There is a slight nuance here regarding things that are fine in moderation but bad if you eat lots of them - thinking here of fizzy drinks, fatty products and the general obesity problem, where the Government isn’t entirely sure what to do. But, at an individual level, this can be solved by the ‘eat a healthy balanced diet’ approach.
Even with your love for turtles you shouldn't think too much about plastic in the UK, unless you're taking your bags the coast and throwing them in. Plastic in the ocean overwhelmingly comes from boats, the Philippines and to a lesser extent the other nations in South East Asia https://www.visualcapitalist.com/cp/visualized-ocean-plastic-waste-pollution-by-country/ . Western nations are very good at not putting their plastic in the ocean (at least since we stopped shipping it to South East Asia for 'recycling').
I never expected Fair Trade to outperform countries sorting out their own corruption/governance, but I couldn't do that for them. I thought Fair Trade was likely to outperform direct cash transfers, since it also incentivised productivity. GiveWell don't seem to have evaluated Fair Trade beyond the odd sneer that seems more predicated on 'something not invented here' than 'we ran any kind of analysis'. My own impression is that following the Great Recession from 2008 the Fair Trade premium became unacceptable to so many consumers, that Fair Trade no longer had enough customers to stay stocked in the supermarkets, which is a real shame. I still wonder whether it would have made it if it hadn't been for the 10% charity on top bit. I still like the idea of buying chocolate without slavery being involved, and creating some price stability for smaller farmers (though obviously you can't push this far without breaking from all the benefits of the market).

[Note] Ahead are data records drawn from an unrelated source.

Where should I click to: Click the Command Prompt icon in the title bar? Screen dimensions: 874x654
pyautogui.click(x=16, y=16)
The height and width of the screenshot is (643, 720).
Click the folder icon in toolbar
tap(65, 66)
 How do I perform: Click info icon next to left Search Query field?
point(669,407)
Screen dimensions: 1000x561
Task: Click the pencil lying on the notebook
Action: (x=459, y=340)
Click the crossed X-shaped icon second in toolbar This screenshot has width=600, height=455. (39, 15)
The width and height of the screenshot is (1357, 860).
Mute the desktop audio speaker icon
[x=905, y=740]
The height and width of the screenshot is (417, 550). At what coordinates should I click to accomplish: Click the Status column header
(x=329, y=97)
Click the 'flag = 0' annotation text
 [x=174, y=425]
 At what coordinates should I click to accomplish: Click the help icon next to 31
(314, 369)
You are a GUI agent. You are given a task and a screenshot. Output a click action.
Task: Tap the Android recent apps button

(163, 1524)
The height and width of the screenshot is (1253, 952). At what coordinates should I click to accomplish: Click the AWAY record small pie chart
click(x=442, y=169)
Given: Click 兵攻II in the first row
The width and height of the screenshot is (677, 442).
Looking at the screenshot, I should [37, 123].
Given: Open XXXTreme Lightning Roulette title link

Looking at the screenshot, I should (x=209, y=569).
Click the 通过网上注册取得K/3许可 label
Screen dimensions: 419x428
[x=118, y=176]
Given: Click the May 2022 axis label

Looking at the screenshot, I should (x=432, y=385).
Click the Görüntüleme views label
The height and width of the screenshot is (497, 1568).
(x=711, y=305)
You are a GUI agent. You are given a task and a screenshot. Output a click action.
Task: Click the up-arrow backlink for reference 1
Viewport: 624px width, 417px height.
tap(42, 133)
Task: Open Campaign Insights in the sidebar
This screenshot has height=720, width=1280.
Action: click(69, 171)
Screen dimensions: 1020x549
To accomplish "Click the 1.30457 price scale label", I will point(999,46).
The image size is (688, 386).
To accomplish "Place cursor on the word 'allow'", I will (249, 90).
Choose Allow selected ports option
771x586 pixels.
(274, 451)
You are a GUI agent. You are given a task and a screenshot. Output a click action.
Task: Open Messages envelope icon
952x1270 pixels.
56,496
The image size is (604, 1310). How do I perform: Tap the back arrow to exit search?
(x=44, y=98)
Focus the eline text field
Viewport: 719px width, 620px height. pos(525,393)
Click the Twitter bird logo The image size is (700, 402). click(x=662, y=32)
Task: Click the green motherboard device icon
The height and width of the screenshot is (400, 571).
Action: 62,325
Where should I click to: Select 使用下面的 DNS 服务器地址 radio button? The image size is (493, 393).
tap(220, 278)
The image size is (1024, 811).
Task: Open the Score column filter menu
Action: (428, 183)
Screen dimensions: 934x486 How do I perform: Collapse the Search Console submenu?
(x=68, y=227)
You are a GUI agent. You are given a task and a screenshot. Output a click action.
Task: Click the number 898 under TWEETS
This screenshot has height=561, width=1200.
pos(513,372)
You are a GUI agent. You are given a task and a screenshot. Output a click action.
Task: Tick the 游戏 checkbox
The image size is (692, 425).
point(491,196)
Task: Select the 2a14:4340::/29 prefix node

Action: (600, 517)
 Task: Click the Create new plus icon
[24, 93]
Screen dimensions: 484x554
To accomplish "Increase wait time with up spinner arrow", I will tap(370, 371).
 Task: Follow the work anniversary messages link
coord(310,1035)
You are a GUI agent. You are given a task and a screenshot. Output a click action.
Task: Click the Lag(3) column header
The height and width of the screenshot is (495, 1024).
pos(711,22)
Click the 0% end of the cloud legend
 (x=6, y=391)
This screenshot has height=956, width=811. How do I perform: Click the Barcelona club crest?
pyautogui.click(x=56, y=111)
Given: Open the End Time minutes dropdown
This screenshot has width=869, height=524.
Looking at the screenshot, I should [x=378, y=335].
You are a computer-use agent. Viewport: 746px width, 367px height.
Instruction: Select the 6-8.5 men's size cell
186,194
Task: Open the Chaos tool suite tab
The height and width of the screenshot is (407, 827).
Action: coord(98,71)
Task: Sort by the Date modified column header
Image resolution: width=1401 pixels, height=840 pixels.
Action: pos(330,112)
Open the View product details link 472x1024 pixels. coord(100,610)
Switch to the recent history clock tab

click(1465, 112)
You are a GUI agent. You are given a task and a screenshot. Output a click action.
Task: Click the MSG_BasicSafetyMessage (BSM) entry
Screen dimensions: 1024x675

I think global warming depends on how much carbon we put into the atmosphere before we get to net zero (zero is not the same as minus infinity!), in which case eating less meat could be relevant.
Agree with you on the others, and the heuristic.
"You’ll be almost certainly be better off for it" has more words in it than you intended.
(other than all those little ‘GM-free’ labels they went about printing for a few year) -> years
"But we’ve got a letter better at regulating these since the ‘70s" might be an allusion I'm not getting, but I suspect letter -> lot
(lead and mercury are ‘organic’, for example) - I don't think lead or mercury are used in organic farming, nor does Susie. Arsenic and Nicotine are used (used safely mind you - today regulation is tight and farmers are really good at applying chemicals safely).
I don't know what's wrong with the sentence "in the rare occasions you actually something that will make a difference it will be taxed or regulated before long." but something is.
Love the footnotes, especially the Boa Constrictor, and your conclusion!